▸ **DESCRIPTION OF THE TASK**: Could you return each line of the material that has "left" in it?

____ ENTRIES SUPPLIED

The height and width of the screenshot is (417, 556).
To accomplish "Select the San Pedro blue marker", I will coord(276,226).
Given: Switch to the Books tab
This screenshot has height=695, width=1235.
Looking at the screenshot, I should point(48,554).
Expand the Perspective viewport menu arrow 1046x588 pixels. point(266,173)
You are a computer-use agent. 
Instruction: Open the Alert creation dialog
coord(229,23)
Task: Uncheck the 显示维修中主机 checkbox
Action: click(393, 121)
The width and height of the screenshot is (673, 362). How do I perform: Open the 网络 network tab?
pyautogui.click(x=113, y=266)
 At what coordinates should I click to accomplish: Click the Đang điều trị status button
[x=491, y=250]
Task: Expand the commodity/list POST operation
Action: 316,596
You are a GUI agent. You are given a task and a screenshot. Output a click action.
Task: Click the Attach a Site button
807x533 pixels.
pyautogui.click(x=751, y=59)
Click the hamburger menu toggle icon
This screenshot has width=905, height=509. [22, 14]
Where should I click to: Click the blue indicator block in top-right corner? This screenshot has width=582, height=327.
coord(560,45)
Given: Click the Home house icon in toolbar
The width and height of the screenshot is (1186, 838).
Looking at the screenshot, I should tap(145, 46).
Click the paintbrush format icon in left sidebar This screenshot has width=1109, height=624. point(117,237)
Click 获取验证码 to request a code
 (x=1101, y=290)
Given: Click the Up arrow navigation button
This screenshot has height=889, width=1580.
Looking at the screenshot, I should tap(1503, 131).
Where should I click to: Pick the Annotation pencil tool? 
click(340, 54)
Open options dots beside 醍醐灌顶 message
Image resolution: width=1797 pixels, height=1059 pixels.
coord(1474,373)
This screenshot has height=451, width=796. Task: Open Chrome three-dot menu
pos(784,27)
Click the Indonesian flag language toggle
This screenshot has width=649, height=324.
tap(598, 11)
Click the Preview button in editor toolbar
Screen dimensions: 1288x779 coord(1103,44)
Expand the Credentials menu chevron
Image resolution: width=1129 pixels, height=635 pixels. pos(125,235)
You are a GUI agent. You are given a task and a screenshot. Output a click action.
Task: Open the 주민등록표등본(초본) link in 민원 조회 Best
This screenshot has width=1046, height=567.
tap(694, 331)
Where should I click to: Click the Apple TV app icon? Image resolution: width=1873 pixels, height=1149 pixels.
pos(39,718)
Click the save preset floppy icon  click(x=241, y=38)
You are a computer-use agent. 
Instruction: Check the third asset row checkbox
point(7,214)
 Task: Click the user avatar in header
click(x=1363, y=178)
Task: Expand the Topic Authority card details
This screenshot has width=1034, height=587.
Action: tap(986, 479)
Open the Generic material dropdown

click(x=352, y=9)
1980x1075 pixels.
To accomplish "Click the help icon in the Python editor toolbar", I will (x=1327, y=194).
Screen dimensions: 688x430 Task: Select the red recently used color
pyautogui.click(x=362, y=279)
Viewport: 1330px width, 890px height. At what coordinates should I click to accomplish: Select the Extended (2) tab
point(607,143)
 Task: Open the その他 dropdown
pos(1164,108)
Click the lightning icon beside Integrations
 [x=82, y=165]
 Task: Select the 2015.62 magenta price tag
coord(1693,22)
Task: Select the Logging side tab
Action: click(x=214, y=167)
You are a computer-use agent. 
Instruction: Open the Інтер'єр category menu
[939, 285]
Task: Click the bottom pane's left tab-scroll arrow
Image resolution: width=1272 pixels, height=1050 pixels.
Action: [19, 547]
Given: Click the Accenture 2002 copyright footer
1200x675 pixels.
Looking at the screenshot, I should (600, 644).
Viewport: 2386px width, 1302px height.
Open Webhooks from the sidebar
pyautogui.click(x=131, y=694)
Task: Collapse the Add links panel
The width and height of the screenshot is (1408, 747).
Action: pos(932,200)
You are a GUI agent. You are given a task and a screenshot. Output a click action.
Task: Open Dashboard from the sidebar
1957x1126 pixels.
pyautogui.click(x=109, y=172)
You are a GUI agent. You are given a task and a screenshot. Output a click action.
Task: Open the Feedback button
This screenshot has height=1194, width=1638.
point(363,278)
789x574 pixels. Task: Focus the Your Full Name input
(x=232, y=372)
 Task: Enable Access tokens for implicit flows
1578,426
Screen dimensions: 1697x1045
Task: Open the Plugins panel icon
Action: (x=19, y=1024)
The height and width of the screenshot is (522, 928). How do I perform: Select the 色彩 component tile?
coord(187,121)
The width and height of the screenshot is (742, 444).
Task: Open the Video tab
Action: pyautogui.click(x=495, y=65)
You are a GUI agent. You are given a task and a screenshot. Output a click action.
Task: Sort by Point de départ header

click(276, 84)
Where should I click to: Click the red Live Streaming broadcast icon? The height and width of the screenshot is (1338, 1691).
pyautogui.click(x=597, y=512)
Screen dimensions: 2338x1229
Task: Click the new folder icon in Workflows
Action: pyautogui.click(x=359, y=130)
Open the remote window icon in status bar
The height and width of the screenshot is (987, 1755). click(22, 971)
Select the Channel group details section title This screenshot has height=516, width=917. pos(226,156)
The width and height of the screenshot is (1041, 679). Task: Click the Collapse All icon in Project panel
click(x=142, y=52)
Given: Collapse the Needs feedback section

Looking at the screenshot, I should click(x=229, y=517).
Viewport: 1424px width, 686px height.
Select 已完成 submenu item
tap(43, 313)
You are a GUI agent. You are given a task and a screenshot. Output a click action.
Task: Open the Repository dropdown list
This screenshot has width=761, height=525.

________

▸ **RESPONSE**:
Click the paintbrush format icon in left sidebar This screenshot has width=1109, height=624. point(117,237)
Task: Click the bottom pane's left tab-scroll arrow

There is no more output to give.